→ Your goal
Repeat the records word for word.

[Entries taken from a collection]
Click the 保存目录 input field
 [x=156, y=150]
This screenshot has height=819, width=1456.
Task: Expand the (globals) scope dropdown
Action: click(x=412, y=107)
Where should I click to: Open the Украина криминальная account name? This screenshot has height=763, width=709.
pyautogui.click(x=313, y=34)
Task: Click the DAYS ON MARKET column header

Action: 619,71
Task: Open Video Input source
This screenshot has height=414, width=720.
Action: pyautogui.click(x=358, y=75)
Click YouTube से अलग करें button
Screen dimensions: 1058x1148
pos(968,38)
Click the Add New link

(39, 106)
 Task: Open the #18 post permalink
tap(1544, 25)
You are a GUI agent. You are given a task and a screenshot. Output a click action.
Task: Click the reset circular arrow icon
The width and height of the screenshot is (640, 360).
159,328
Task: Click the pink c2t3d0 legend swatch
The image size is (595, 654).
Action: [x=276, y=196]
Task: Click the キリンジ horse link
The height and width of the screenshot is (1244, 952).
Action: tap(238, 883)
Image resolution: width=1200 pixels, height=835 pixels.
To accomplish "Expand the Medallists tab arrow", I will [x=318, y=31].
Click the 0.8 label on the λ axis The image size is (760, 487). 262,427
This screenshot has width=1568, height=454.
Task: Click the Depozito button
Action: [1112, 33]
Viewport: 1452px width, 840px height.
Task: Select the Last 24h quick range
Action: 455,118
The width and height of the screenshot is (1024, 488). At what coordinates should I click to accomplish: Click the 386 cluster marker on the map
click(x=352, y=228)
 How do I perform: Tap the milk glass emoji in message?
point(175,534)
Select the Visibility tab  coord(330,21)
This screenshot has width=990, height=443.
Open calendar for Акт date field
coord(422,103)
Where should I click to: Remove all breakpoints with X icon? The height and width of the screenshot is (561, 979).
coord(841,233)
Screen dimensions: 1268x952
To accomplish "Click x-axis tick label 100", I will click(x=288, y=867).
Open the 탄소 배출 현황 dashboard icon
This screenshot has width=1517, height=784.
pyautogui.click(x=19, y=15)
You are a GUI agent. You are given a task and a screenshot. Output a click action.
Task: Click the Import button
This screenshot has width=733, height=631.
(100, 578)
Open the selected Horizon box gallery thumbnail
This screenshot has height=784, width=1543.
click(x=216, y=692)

→ Task solution
Click the 保存目录 input field
 [x=156, y=150]
This screenshot has height=819, width=1456.
Task: Expand the (globals) scope dropdown
Action: click(x=412, y=107)
Where should I click to: Open the Украина криминальная account name? This screenshot has height=763, width=709.
pyautogui.click(x=313, y=34)
Task: Click the DAYS ON MARKET column header

Action: 619,71
Task: Open Video Input source
This screenshot has height=414, width=720.
Action: pyautogui.click(x=358, y=75)
Click YouTube से अलग करें button
Screen dimensions: 1058x1148
pos(968,38)
Click the Add New link

(39, 106)
 Task: Open the #18 post permalink
tap(1544, 25)
You are a GUI agent. You are given a task and a screenshot. Output a click action.
Task: Click the reset circular arrow icon
The width and height of the screenshot is (640, 360).
159,328
Task: Click the pink c2t3d0 legend swatch
The image size is (595, 654).
Action: [x=276, y=196]
Task: Click the キリンジ horse link
The height and width of the screenshot is (1244, 952).
Action: tap(238, 883)
Image resolution: width=1200 pixels, height=835 pixels.
To accomplish "Expand the Medallists tab arrow", I will [x=318, y=31].
Click the 0.8 label on the λ axis The image size is (760, 487). 262,427
This screenshot has width=1568, height=454.
Task: Click the Depozito button
Action: [1112, 33]
Viewport: 1452px width, 840px height.
Task: Select the Last 24h quick range
Action: 455,118
The width and height of the screenshot is (1024, 488). At what coordinates should I click to accomplish: Click the 386 cluster marker on the map
click(x=352, y=228)
 How do I perform: Tap the milk glass emoji in message?
point(175,534)
Select the Visibility tab  coord(330,21)
This screenshot has width=990, height=443.
Open calendar for Акт date field
coord(422,103)
Where should I click to: Remove all breakpoints with X icon? The height and width of the screenshot is (561, 979).
coord(841,233)
Screen dimensions: 1268x952
To accomplish "Click x-axis tick label 100", I will click(x=288, y=867).
Open the 탄소 배출 현황 dashboard icon
This screenshot has width=1517, height=784.
pyautogui.click(x=19, y=15)
You are a GUI agent. You are given a task and a screenshot. Output a click action.
Task: Click the Import button
This screenshot has width=733, height=631.
(100, 578)
Open the selected Horizon box gallery thumbnail
This screenshot has height=784, width=1543.
click(x=216, y=692)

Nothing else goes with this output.